フローチャートであなたの会社に合う会計クラウドサービスを判定!

「誰にとってもベスト」はない

個人事業主や小規模事業者向け会計クラウドサービスのメインプレーヤーは、メジャー度と料金面、サービスの充実度から、『freee』『マネーフォワード会計クラウドサービス』『やよい青色申告オンライン(やよい)/弥生会計オンライン(弥生)』の3社。上の図は、その3社のなかから、自分の会社に合うサービスを選ぶ方法を簡略化してフローチャートにしたものだ。

会計クラウドサービスは、業務クラウド化の中心となる存在なので、他社のクラウドサービスが連携できるかどうかが重要だ。しかし、上記3社以外のサービスだと、連携できない他社サービスが多くなる。

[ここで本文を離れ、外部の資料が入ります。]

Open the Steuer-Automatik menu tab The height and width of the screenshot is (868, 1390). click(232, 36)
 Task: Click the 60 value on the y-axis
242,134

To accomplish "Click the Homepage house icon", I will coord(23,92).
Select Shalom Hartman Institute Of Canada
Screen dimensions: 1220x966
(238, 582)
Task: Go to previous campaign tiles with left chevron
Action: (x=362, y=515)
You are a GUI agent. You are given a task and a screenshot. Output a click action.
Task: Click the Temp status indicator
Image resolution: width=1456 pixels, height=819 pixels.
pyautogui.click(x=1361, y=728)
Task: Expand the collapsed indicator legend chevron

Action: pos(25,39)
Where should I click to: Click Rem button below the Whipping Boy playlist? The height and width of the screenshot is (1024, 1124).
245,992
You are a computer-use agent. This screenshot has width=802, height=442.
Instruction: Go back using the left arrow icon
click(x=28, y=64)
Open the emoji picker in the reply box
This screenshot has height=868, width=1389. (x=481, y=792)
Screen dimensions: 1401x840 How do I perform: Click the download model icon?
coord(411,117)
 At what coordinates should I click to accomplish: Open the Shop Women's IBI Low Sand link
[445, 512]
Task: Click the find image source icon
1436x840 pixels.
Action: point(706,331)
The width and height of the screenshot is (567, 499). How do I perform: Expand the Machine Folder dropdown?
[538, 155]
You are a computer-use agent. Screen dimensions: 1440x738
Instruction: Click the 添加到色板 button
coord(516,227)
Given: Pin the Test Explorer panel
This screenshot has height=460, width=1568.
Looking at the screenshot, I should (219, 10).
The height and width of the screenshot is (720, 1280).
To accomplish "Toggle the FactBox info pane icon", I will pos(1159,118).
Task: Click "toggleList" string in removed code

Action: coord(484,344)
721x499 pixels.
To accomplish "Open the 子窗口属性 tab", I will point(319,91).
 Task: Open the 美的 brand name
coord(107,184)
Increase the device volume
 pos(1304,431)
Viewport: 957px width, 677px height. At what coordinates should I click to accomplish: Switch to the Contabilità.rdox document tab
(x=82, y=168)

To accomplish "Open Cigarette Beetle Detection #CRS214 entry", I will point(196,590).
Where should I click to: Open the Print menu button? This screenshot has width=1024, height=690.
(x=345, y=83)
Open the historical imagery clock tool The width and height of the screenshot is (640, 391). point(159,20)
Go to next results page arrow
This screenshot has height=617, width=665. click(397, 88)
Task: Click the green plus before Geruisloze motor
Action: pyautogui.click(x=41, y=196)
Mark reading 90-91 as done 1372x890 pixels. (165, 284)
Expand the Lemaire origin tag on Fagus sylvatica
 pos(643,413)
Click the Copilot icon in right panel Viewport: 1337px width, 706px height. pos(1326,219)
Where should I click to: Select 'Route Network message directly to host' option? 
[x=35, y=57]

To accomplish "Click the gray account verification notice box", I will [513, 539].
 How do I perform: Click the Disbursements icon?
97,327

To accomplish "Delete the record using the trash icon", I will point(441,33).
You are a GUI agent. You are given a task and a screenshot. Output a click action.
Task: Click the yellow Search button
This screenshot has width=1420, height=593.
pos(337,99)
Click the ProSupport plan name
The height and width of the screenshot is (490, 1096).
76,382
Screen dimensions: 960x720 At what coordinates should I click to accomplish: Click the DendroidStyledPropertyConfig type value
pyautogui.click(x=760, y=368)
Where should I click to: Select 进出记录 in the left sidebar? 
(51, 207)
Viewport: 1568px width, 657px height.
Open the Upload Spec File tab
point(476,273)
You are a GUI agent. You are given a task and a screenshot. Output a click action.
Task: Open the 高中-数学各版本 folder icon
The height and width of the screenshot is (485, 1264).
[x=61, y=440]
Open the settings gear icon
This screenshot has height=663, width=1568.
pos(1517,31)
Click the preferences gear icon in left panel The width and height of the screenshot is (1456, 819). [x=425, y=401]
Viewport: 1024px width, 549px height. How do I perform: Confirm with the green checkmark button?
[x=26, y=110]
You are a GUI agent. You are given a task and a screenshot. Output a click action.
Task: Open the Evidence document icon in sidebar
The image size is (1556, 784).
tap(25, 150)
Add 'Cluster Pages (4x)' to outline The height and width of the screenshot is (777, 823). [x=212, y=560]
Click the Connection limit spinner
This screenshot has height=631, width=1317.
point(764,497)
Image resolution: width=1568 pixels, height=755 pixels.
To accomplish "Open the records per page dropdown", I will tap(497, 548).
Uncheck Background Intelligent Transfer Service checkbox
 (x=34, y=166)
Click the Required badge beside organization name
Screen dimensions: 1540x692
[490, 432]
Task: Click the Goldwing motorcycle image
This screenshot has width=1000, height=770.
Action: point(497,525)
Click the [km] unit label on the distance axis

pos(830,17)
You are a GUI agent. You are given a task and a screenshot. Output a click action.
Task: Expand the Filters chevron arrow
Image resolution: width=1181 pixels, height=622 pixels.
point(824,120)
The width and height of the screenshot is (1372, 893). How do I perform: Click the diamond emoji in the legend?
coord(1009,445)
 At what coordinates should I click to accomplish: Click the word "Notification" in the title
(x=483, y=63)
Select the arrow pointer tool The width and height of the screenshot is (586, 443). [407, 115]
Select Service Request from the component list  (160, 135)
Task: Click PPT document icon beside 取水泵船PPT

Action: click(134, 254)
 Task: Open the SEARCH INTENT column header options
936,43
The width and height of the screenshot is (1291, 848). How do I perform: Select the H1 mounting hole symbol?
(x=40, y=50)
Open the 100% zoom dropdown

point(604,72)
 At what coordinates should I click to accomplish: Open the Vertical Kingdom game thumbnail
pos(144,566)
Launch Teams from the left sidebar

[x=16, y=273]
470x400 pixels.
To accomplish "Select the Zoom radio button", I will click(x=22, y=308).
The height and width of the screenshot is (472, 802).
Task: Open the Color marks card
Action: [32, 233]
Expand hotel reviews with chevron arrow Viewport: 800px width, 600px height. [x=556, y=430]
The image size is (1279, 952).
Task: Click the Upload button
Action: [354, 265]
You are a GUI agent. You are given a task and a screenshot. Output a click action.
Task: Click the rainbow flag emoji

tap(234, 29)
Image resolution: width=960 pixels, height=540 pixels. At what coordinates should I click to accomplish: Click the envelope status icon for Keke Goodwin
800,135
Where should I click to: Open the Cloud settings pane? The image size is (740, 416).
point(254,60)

そのため、これから会計クラウドサービス導入を検討するのであれば、この3社から選ぶのが無難だ。

それぞれに特徴があり、機能や料金も異なっているので、「誰にとってもベスト」はないが、使う人の会計に関する知識や必要とする機能が決っていれば、およそ「自分にとってのベスト」は選べそうだ。まずは3社それぞれの特色と、メリット・ディメリットを挙げてみたい。

①簿記の知識は最小限でOK『会計freee

従来の会計ソフトとは異なる設計思想に基づいたサービスで、借方/貸方、勘定科目、補助科目といった会計用語が表立っては出てこない。簿記の知識がない人でも帳簿を作成し、確定申告までできてしまう。この独自性が人によって評価の分かれるところ。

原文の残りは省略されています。